Physically based rendering resolved this. The theoretical foundations of PBR had existed since the 1980s — the Cook-Torrance reflectance model (1982), the work of James Kajiya whose rendering equation (1986) provided the mathematical framework for physically accurate light simulation. But the translation into production-ready material authoring happened at SIGGRAPH 2012, when Brent Burley at Walt Disney Animation Studios presented the Disney principled BRDF. BRDF stands for Bidirectional Reflectance Distribution Function — the mathematical description of how a surface reflects light from any incoming direction to any outgoing direction. Burley's model provided a small set of artist-friendly parameters — base color, metallic, roughness, specular, clearcoat — that were physically grounded but humanly operable. You could hand a look dev artist a parameter set and they could reconstruct any real-world material from it. More importantly, a material built correctly in PBR terms would look correct under any lighting condition, in any environment, without revision.

The industry adopted it immediately. RenderMan, Arnold, V-Ray, Mantra — every major production renderer rewrote its shading systems around physically based principles within a few years of Burley's paper. The metallic-roughness workflow it described became the standard not just in film VFX but in games, real-time engines, and product visualization. The Disney BRDF is arguably the most consequential single technical publication in the history of digital materials.

The render engine relationship

Look development cannot happen without a render engine to evaluate the shader. The look dev artist works in a lighting-neutral environment — a grey sphere, an HDRI dome, a neutral studio light setup — and builds the material so that it responds correctly to light, not just looks correct in one specific setup. The goal is a shader that holds up under scrutiny: in daylight, in interior light, in the dark with a single rim light, at any camera angle, at any distance.

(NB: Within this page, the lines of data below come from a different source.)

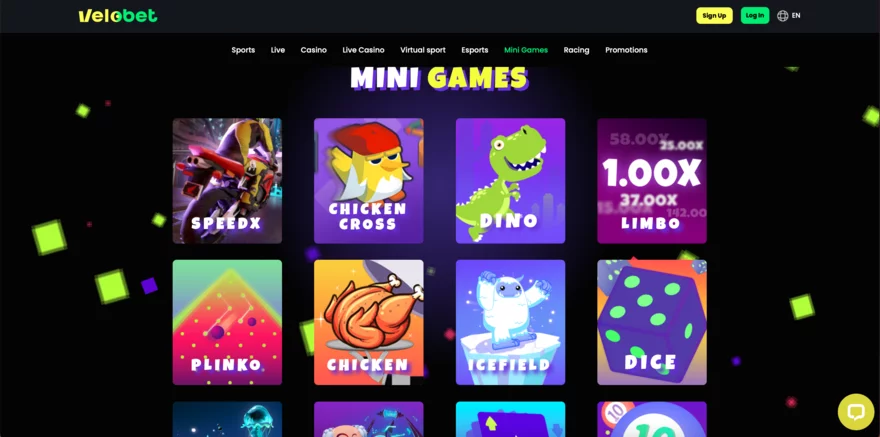Screen dimensions: 880x437
Task: Select Mini Games in navigation
Action: coord(526,50)
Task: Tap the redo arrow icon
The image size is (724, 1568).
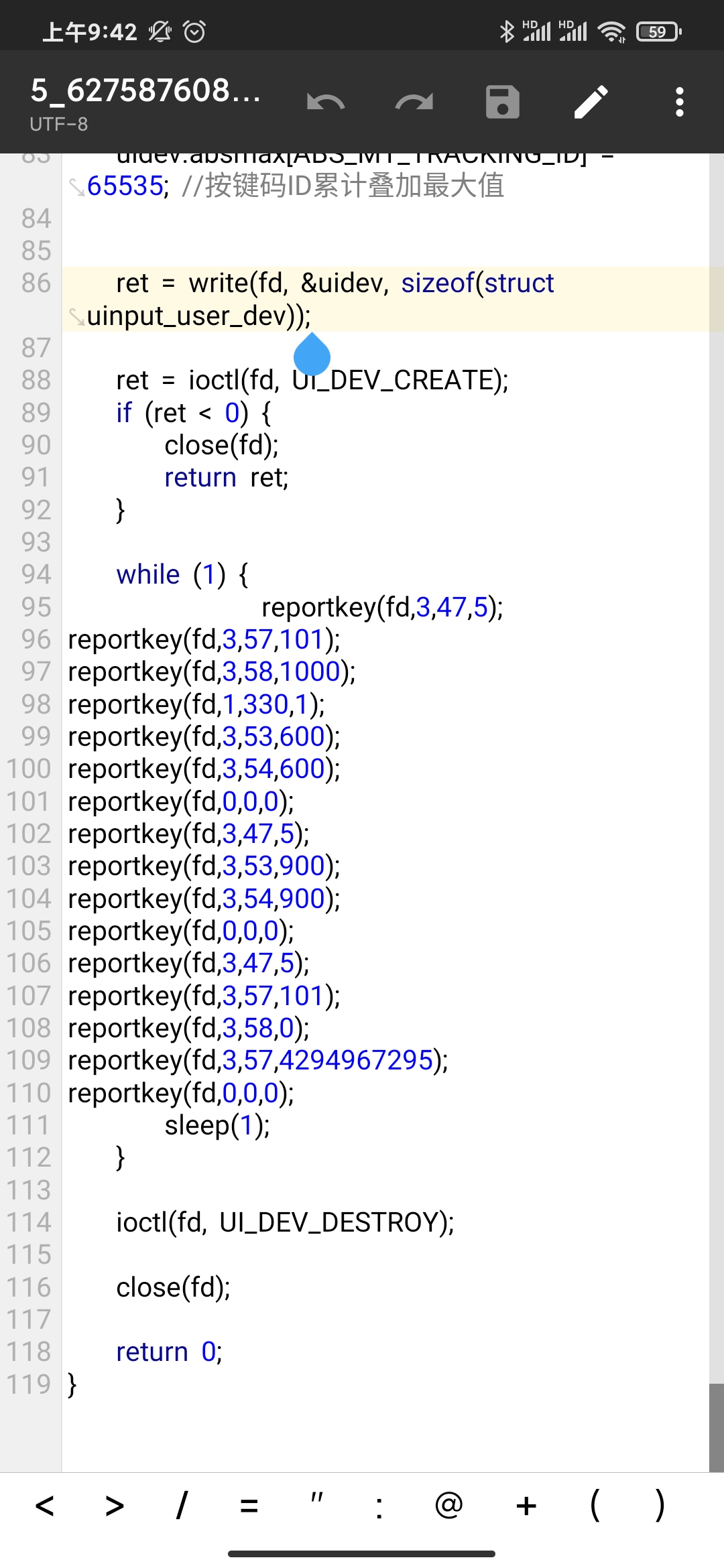Action: [x=414, y=103]
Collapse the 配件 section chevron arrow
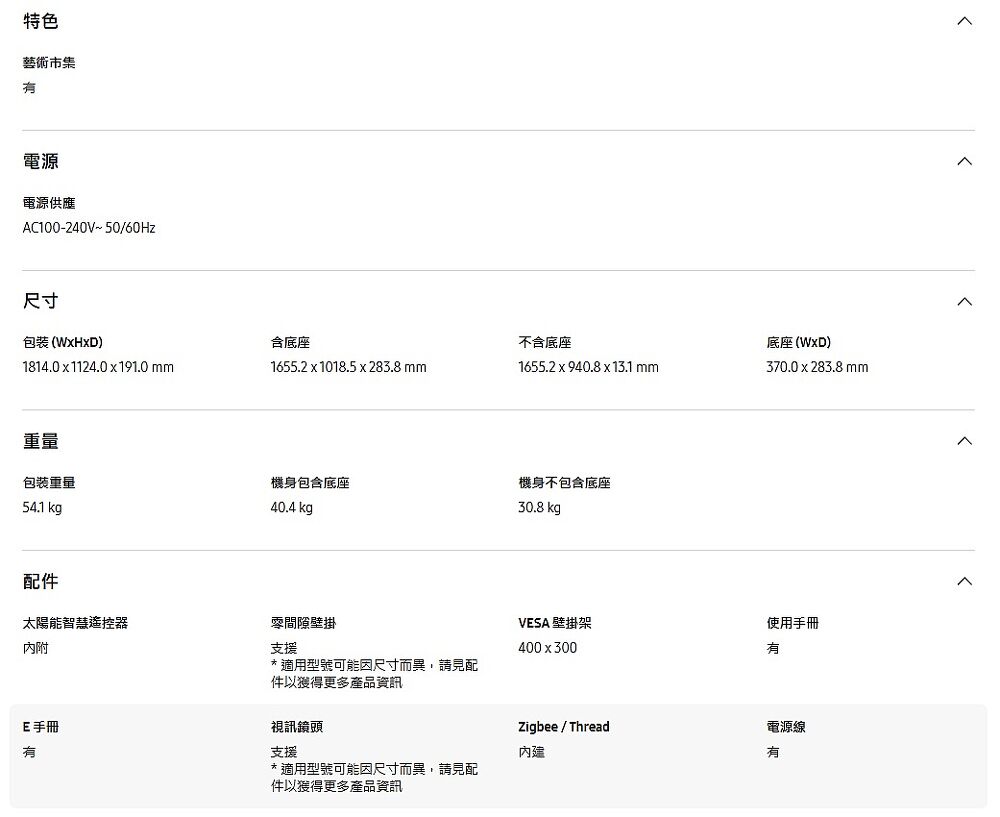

This work is done in the renderer the production runs. RenderMan, developed at Pixar and first used in production on the short film Tin Toy in 1988, has been the dominant renderer in feature animation and VFX for decades. Arnold, created by Marcos Fajardo and commercialized through his company Solid Angle before being acquired by Autodesk in 2016, became the primary renderer at many VFX studios in the 2010s for its straightforward physically based approach and robust handling of complex geometry and hair. Both are production path-tracers: they simulate the physical behavior of light by tracing millions of rays through the scene and calculating their interactions with surfaces and volumes.

The look dev artist works at the boundary between art and physics. They need to understand how light actually behaves — the difference between metallic and dielectric surfaces, how roughness distributes specular highlights, how subsurface scattering makes skin glow differently than plastic at its edges — and they need the visual judgment to know when a shader has been dialed correctly. The two skills are not the same and both are required.

The finished asset — textured, shaded, look-devved — is the thing that goes into production. It is what every lighting artist will use in every shot the character appears in. A mistake in the look dev that isn't caught early propagates across hundreds of shots and costs enormous time to fix. A well-built asset that survives any lighting condition, at any distance, in any context, is one of the most valuable things a VFX pipeline can produce.

🫶🏼